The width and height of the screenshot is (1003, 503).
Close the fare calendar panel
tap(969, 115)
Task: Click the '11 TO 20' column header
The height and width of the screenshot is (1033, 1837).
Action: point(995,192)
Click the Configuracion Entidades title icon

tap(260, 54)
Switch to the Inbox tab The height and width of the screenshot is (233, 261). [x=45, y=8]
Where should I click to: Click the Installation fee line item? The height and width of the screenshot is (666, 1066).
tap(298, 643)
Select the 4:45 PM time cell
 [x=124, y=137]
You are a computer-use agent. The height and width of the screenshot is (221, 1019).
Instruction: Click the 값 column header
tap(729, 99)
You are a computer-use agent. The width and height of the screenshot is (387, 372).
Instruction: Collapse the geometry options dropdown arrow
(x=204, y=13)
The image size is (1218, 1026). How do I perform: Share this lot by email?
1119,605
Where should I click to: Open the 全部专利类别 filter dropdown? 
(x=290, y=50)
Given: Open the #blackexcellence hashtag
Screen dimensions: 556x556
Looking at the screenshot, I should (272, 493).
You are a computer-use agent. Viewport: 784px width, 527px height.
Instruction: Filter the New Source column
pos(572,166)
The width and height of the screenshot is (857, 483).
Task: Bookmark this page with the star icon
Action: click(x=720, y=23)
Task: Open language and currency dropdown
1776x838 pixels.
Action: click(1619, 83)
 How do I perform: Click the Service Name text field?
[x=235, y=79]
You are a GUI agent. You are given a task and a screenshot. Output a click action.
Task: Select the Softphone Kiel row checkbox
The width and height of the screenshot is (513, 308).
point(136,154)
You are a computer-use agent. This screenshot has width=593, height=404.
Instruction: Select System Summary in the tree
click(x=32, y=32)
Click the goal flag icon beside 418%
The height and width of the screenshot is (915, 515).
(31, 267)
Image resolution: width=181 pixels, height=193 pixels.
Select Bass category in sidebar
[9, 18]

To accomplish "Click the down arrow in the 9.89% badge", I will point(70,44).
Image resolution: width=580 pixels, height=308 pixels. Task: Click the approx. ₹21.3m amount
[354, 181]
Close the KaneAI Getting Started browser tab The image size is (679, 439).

────

■ **Task brief**
All of the data above should be duplicated exactly.

■ **Reply**
The width and height of the screenshot is (1003, 503).
Close the fare calendar panel
tap(969, 115)
Task: Click the '11 TO 20' column header
The height and width of the screenshot is (1033, 1837).
Action: point(995,192)
Click the Configuracion Entidades title icon

tap(260, 54)
Switch to the Inbox tab The height and width of the screenshot is (233, 261). [x=45, y=8]
Where should I click to: Click the Installation fee line item? The height and width of the screenshot is (666, 1066).
tap(298, 643)
Select the 4:45 PM time cell
 [x=124, y=137]
You are a computer-use agent. The height and width of the screenshot is (221, 1019).
Instruction: Click the 값 column header
tap(729, 99)
You are a computer-use agent. The width and height of the screenshot is (387, 372).
Instruction: Collapse the geometry options dropdown arrow
(x=204, y=13)
The image size is (1218, 1026). How do I perform: Share this lot by email?
1119,605
Where should I click to: Open the 全部专利类别 filter dropdown? 
(x=290, y=50)
Given: Open the #blackexcellence hashtag
Screen dimensions: 556x556
Looking at the screenshot, I should (272, 493).
You are a computer-use agent. Viewport: 784px width, 527px height.
Instruction: Filter the New Source column
pos(572,166)
The width and height of the screenshot is (857, 483).
Task: Bookmark this page with the star icon
Action: click(x=720, y=23)
Task: Open language and currency dropdown
1776x838 pixels.
Action: click(1619, 83)
 How do I perform: Click the Service Name text field?
[x=235, y=79]
You are a GUI agent. You are given a task and a screenshot. Output a click action.
Task: Select the Softphone Kiel row checkbox
The width and height of the screenshot is (513, 308).
point(136,154)
You are a computer-use agent. This screenshot has width=593, height=404.
Instruction: Select System Summary in the tree
click(x=32, y=32)
Click the goal flag icon beside 418%
The height and width of the screenshot is (915, 515).
(31, 267)
Image resolution: width=181 pixels, height=193 pixels.
Select Bass category in sidebar
[9, 18]

To accomplish "Click the down arrow in the 9.89% badge", I will point(70,44).
Image resolution: width=580 pixels, height=308 pixels. Task: Click the approx. ₹21.3m amount
[354, 181]
Close the KaneAI Getting Started browser tab The image size is (679, 439).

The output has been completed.